Champions of the gig economy
John Butler is one of Australia’s most successful independent artists. He co-founded his own record label and his blues roots group, the John Butler Trio, has released numerous award-winning albums and earned millions of fans worldwide.
When US-born Butler sees his accountant, he doesn’t take a plush lift to the upper floors of a modern city high-rise. He makes his way to a northern Perth beachside suburb and finds the work entrance of Kylie Thompson’s home – the headquarters of Sorrento Strategic Accounting.
Butler was one of Thompson's first clients; he has been with her since he was busking in Fremantle. Twenty years on, Thompson is a financial specialist in the creative arts industry; about half of her clients are prominent or emerging musicians, actors, designers, dancers and artists. Almost all of them live in Perth, and many are independent contractors or part-time workers engaged in the shared or "gig" economy.
Using information drawn from the Household Income and Labour Dynamics in Australia survey, Bankwest Curtin Economics Centre researchers estimate 11.6 per cent of the Australian workforce are independent contractors. This is equivalent to about 1.27 million workers.
Researchers say many of these independent contractors work in the artistic space. About 27 per cent of online freelance services are in the creative and multimedia fields, reflecting the demand for video, social media, design and animation. What they can’t easily quantify, however, are how many musicians, artists and actors – or those who drive share cars in the evening – struggle to find constant and stable work, and often live hand-to-mouth.

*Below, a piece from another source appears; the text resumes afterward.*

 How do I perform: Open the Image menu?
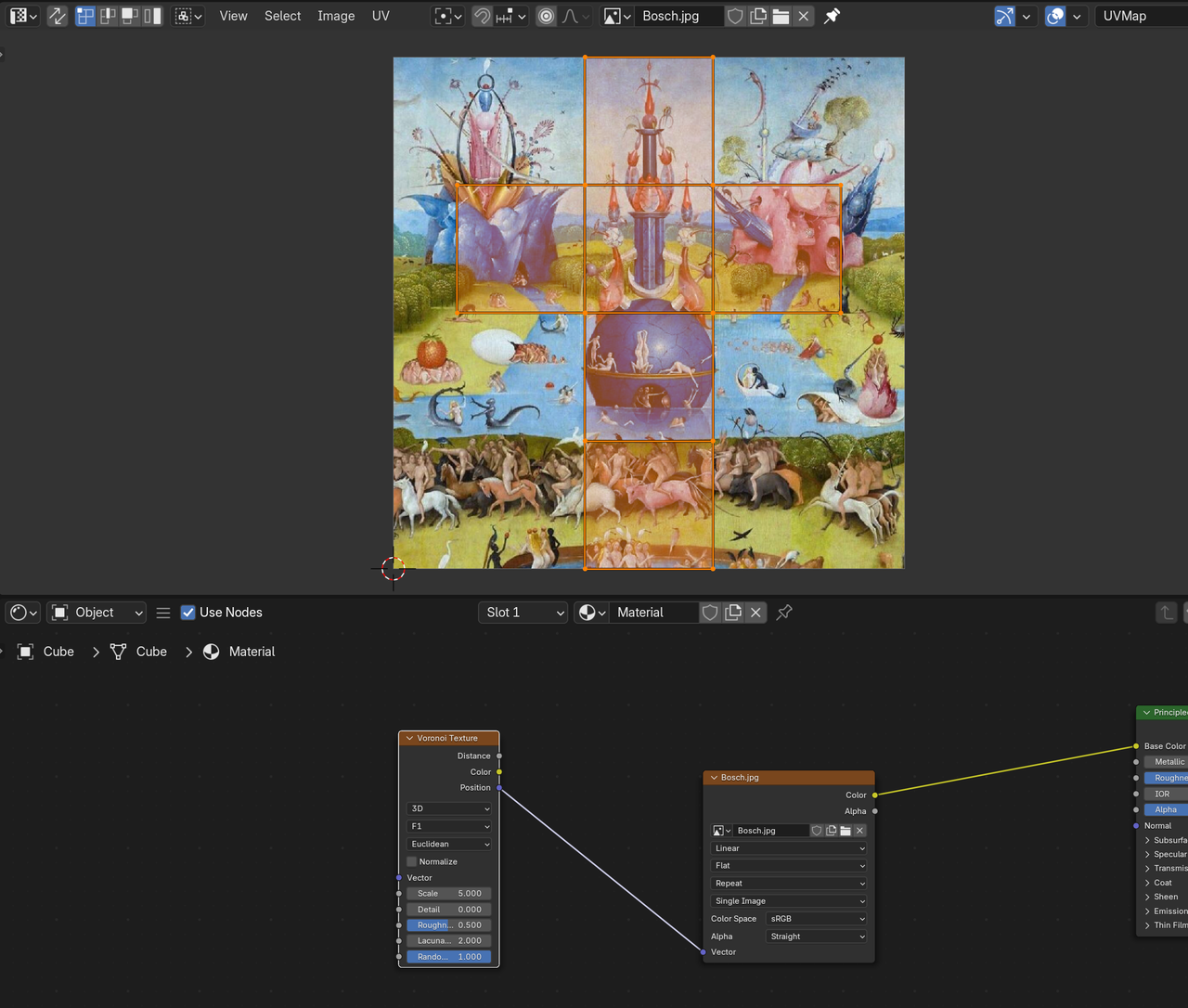(336, 16)
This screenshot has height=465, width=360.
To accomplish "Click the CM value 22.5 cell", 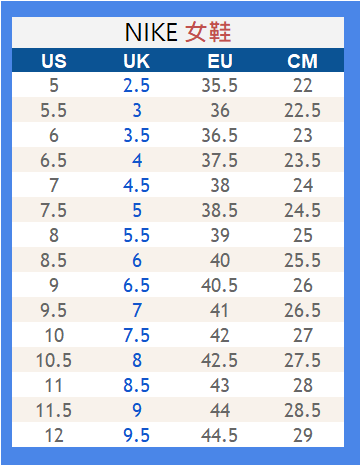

This is where Thompson – as a trusted CPA, financial planner and self-managed super fund specialist – feels she can play a role.
“Everyone's good at something,” she says. “If you're good at numbers, take that headache away from people so they can go out and make music and write songs. It's not been hard work for me to develop this niche market because I'm passionate about it and I can see I make a difference.”
Accountants need to ensure self-employed clients are aware of their tax and legal obligations as contractors, and understand what component of their income is taxable. Often the companies employing them aren't fully aware of these requirements either.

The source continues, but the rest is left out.